Data items:
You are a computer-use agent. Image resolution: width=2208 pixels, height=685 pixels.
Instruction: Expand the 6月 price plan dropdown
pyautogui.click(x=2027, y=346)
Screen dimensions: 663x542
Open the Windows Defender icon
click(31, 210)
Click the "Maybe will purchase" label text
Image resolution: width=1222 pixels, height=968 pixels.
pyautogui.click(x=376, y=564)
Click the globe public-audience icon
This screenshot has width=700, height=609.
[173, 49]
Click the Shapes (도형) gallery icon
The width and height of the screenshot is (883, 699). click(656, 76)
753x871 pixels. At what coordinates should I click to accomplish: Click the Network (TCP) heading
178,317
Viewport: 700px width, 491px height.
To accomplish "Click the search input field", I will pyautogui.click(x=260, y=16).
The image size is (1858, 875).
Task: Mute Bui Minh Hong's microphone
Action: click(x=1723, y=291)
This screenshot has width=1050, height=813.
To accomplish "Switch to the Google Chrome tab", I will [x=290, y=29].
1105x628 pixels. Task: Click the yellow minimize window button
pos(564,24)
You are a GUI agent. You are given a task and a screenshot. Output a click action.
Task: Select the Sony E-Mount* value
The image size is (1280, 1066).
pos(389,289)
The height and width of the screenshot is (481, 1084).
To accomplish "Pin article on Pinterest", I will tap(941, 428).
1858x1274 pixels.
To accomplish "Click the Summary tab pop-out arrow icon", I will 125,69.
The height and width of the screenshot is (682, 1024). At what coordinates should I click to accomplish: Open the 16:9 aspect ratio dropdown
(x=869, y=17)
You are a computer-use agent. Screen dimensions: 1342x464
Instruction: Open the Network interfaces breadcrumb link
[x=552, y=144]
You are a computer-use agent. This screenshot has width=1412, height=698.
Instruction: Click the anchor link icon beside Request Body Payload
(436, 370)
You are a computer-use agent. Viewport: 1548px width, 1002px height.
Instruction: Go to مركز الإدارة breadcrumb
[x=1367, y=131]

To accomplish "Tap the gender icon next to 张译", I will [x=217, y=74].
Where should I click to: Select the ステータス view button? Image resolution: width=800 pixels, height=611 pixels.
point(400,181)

- [Prompt]
Copy the records above exactly, please, but only from the first line through the line containing "Viewport: 700px width, 491px height.".

- [Response area]
You are a computer-use agent. Image resolution: width=2208 pixels, height=685 pixels.
Instruction: Expand the 6月 price plan dropdown
pyautogui.click(x=2027, y=346)
Screen dimensions: 663x542
Open the Windows Defender icon
click(31, 210)
Click the "Maybe will purchase" label text
Image resolution: width=1222 pixels, height=968 pixels.
pyautogui.click(x=376, y=564)
Click the globe public-audience icon
This screenshot has width=700, height=609.
[173, 49]
Click the Shapes (도형) gallery icon
The width and height of the screenshot is (883, 699). click(656, 76)
753x871 pixels. At what coordinates should I click to accomplish: Click the Network (TCP) heading
178,317
Viewport: 700px width, 491px height.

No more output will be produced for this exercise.